Digital public goods are public goods in the form of software, data sets, AI models, standards or content that are generally free cultural works and contribute to sustainable national and international digital development.

Use of the term "digital public good" appears as early as April 2017, when Nicholas Gruen wrote Building the Public Goods of the Twenty-First Century, and has gained popularity with the growing recognition of the potential for new technologies to be implemented at a national scale to better service delivery to citizens. Digital technologies have also been identified by countries, NGOs and private sector entities as a means to achieve the Sustainable Development Goals (SDGs). This translation of public goods onto digital platforms has resulted in the use of the term "digital public goods".

Several international agencies, including UNICEF and UNDP, are exploring DPGs as a possible solution to address the issue of digital inclusion, particularly for children in emerging economies.

Definition

A digital public good is defined by the UN Secretary-General’s Roadmap for Digital Cooperation, as: "open source software, open data, open AI models, open standards and open content that adhere to privacy and other applicable laws and best practices, do no harm, and help attain the SDGs."
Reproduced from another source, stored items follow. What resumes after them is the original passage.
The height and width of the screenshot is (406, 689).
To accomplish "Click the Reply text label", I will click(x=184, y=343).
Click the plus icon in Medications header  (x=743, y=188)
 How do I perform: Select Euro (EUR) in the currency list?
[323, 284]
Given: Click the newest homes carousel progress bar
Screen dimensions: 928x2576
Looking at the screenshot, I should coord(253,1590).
Most physical resources exist in limited supply. When a resource is removed and used, the supply becomes scarce or depleted. Scarcity can result in competing rivalry for the resource. The nondepletable, nonexclusive, and nonrivalrous nature of digital public goods means the rules and norms for managing them can be different from how physical public goods are managed. Digital public goods can be infinitely stored, copied, and distributed without becoming depleted, and at close to zero cost. Abundance rather than scarcity is an inherent characteristic of digital resources in the digital commons.
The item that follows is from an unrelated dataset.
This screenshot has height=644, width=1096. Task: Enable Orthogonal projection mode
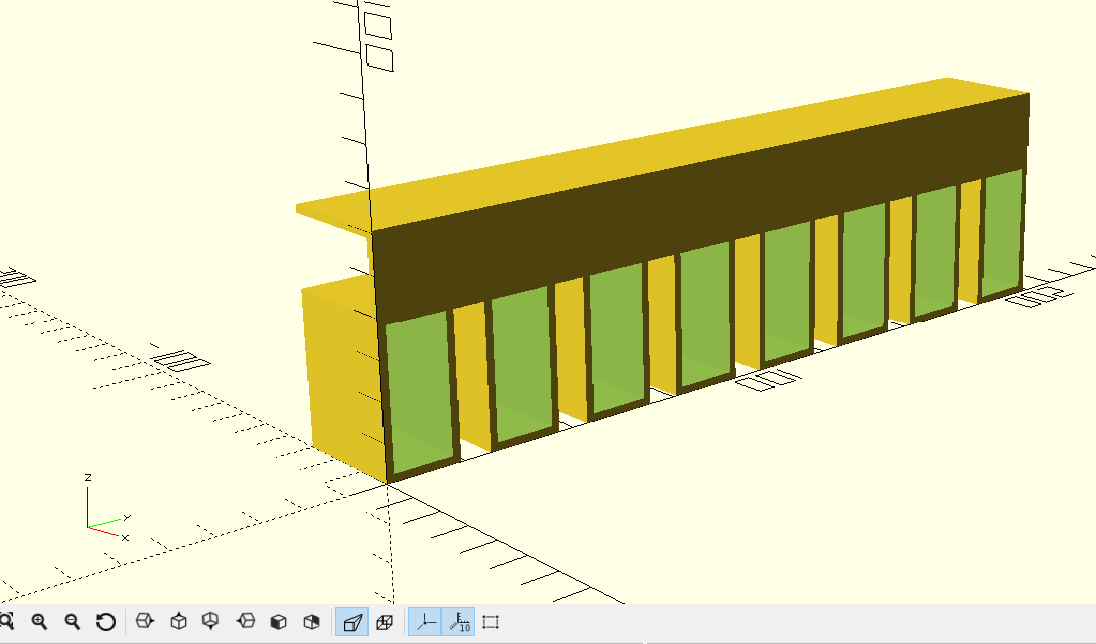(384, 622)
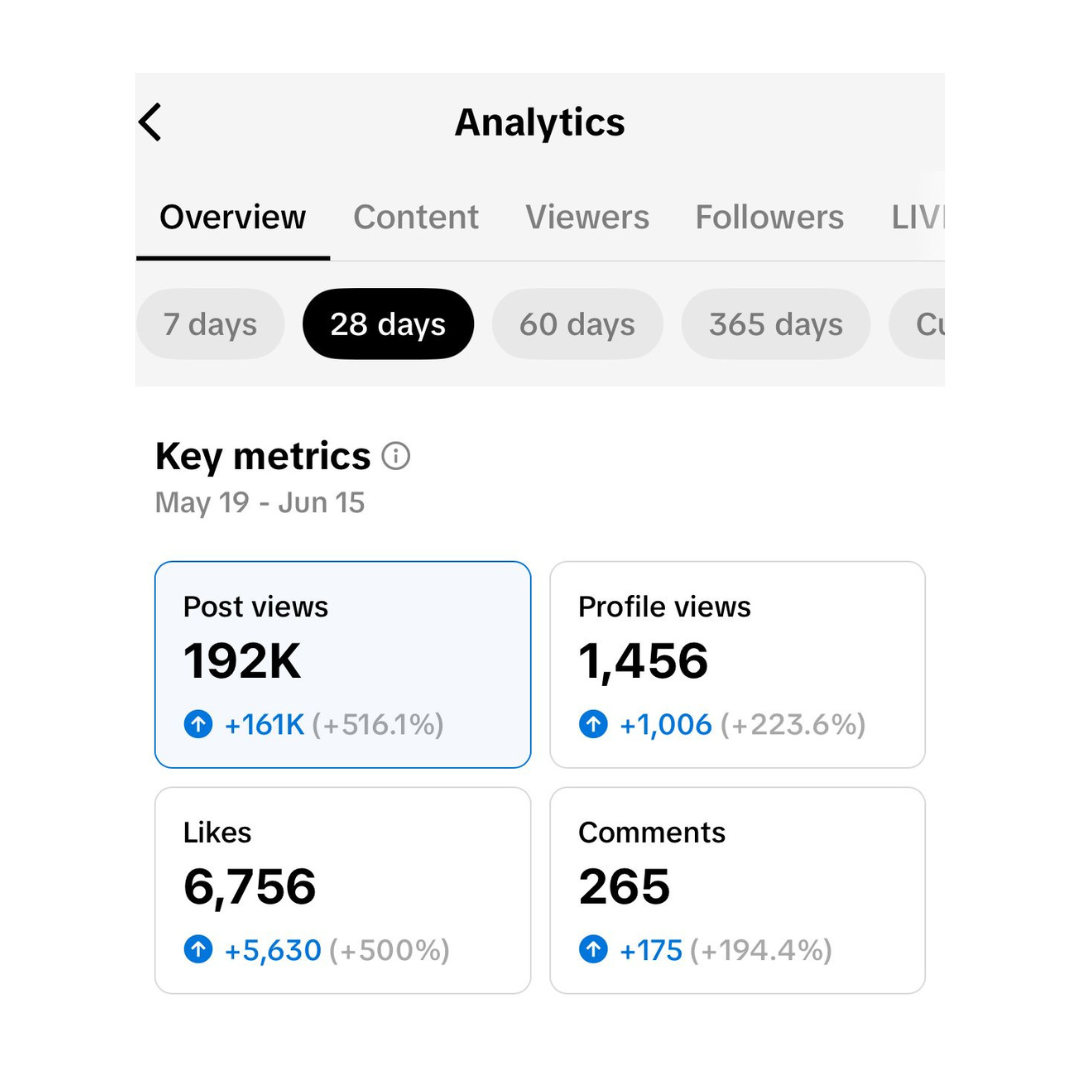1080x1080 pixels.
Task: Click Profile views blue up-arrow icon
Action: 593,724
Digital public goods share some traits with public goods including non-rivalry and non-excludability.

Usage

This Wikimania submission from 2019 shows how the definition of a public good evolves into a digital public good:A public good is a good that is both non-excludable (no one can be prevented from consuming this good) and non-rivalrous (the consumption of this good by anyone does not reduce the quantity available to others). Extending this definition to global public goods, they become goods with benefits that extend to all countries, people, and generations and are available across national borders everywhere. Knowledge and information goods embody global public goods when provided for free (otherwise the trait of non-excludability could not be met on the basis of excluding those who cannot pay for those goods). The online world provides a great medium for the provision of global public goods, where they become global digital public goods. Once produced in their digital form, global public goods are essentially costless to replicate and make available to all, under the assumption that users have Internet connectivity to access these goods.

Examples

In sectors from information science, education, finance, healthcare and beyond there are relevant examples of technologies that are likely to be digital public goods as defined above.

One such example is Wikipedia itself. Others include DHIS2, an open source health management system.
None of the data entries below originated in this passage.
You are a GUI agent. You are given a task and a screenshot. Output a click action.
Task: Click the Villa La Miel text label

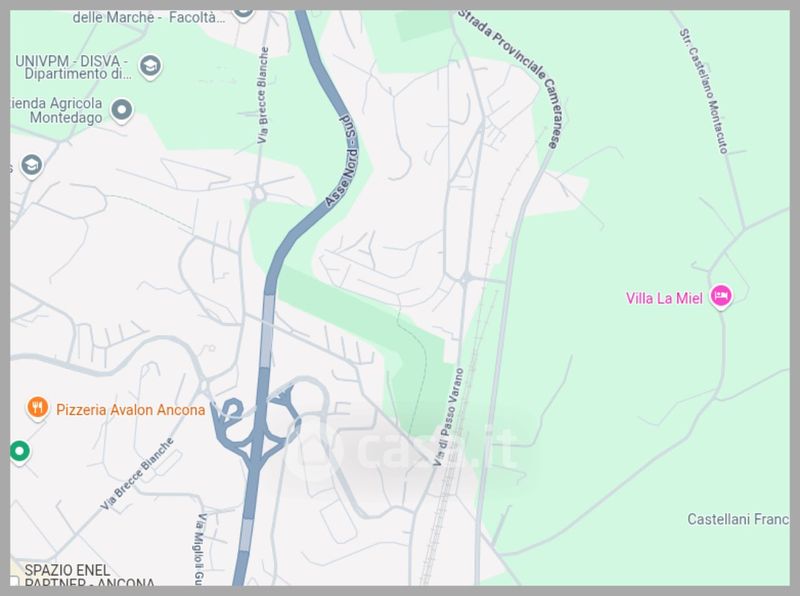point(664,298)
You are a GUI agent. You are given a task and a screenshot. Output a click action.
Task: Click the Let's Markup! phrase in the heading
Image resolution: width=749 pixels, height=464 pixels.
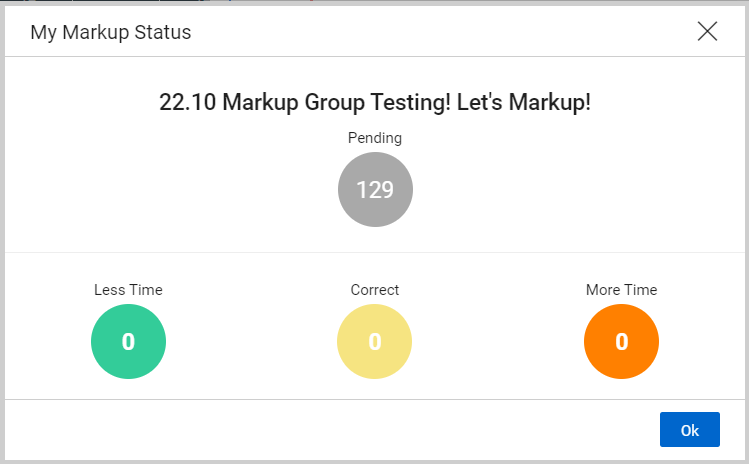click(524, 102)
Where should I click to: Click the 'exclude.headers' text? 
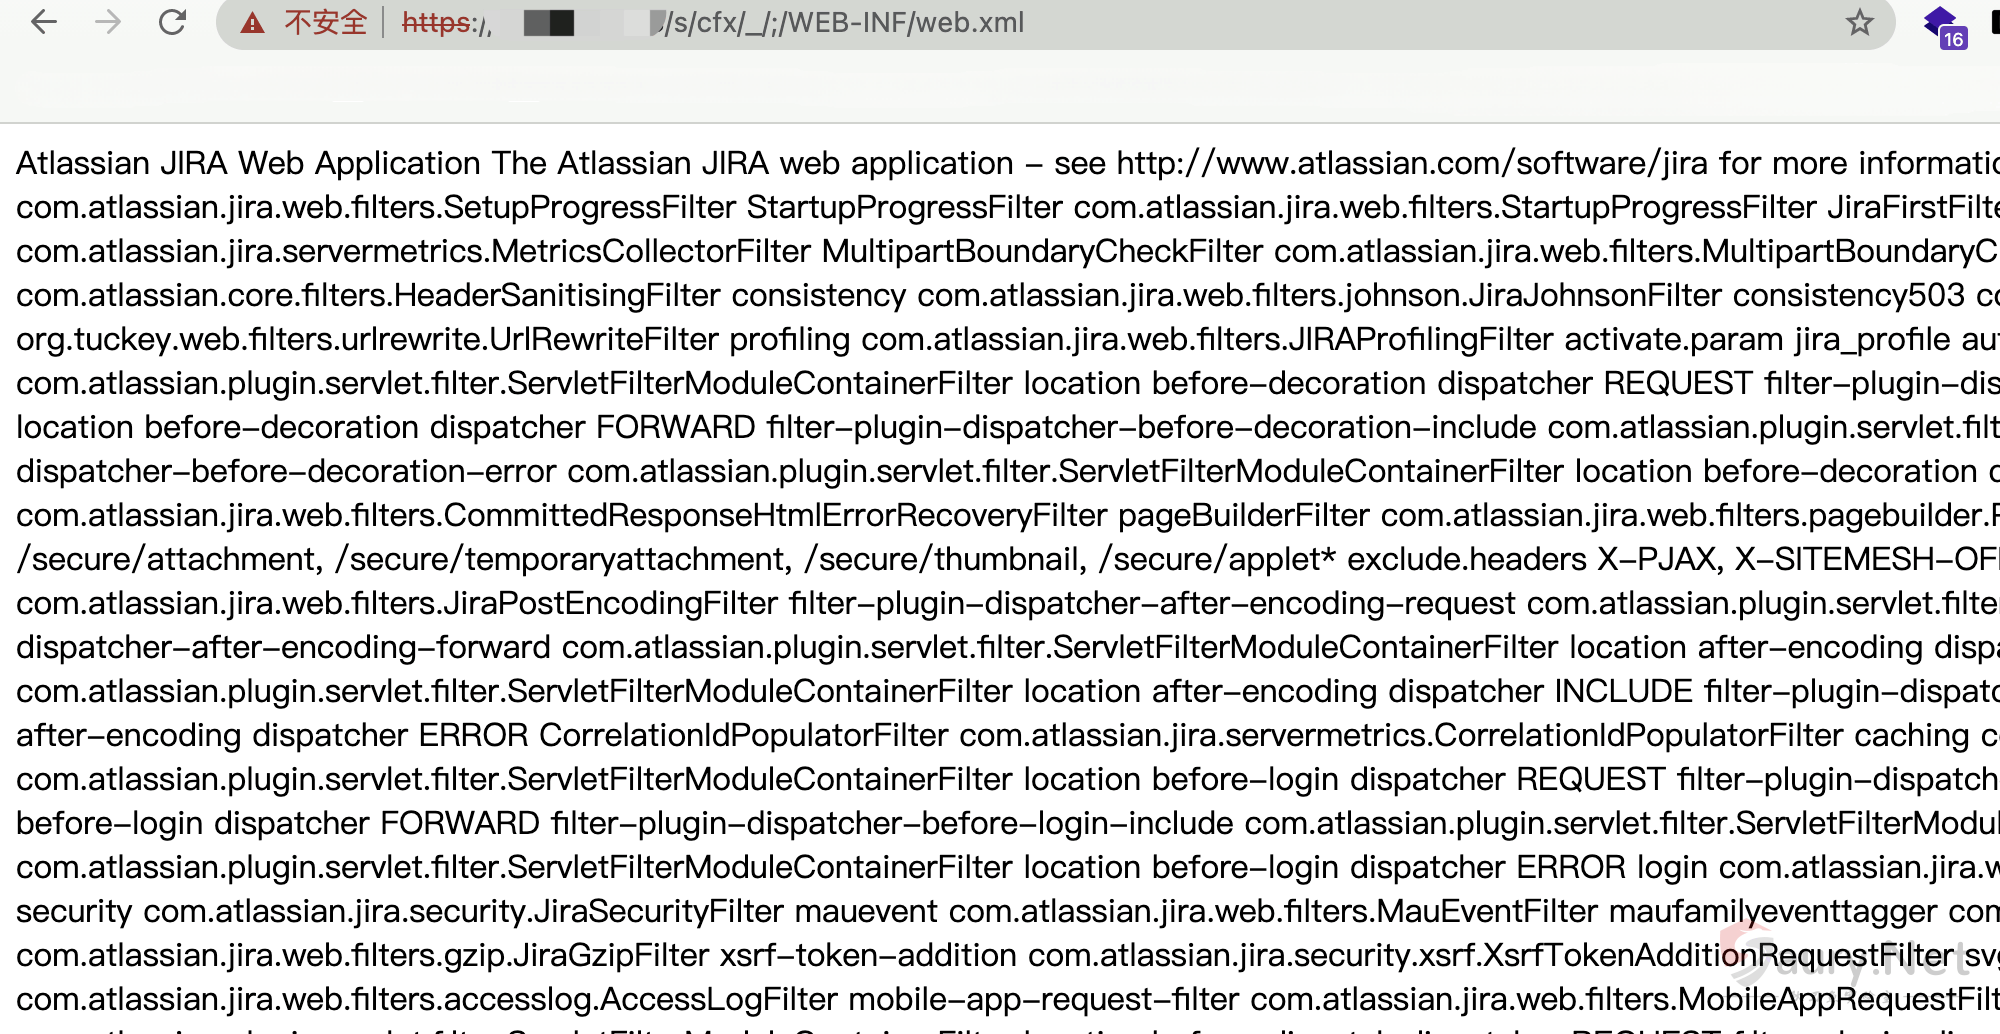[x=1466, y=559]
Free and open-source software (FOSS) is an example of digital public good. Since FOSS is licensed to allow it to be shared freely, modified and redistributed, it  is available as a digital public good.

Another example of digital public good is open educational resources, which by their copyright are allowed to be freely re-used, revised and shared.

Free and open-source software 
While the original motivation of the free software movement, was political in nature - aiming to preserve the freedom of  all to study, copy, modify and re-distribute any software/code, given that the marginal costs of duplication of software is negligible, FOSS becomes digital public good.

FOSS has allowed greater dissemination of software in society. Since FOSS applications can be customized, users can add local language interfaces (localization), which expands the availability of the digital public good to more in that country/society/region, where users speak that language.

Open educational resources
Copyright law makes the default copyright as 'all rights reserved', this applies to digital content as well. The open educational resources (OER) movement has popularized the use of copyright ('copyleft') licenses like the Creative Commons, which allows the content to be freely re-used, shared, modified and re-distributed. Thus all OER are digital public goods. OER have reduced the costs of accessing learning materials in schools and higher education institutions in many countries of the world. In India, the Ministry of Education has supported the development of the DIKSHA OER portal for teachers to upload and download materials for their teaching-learning.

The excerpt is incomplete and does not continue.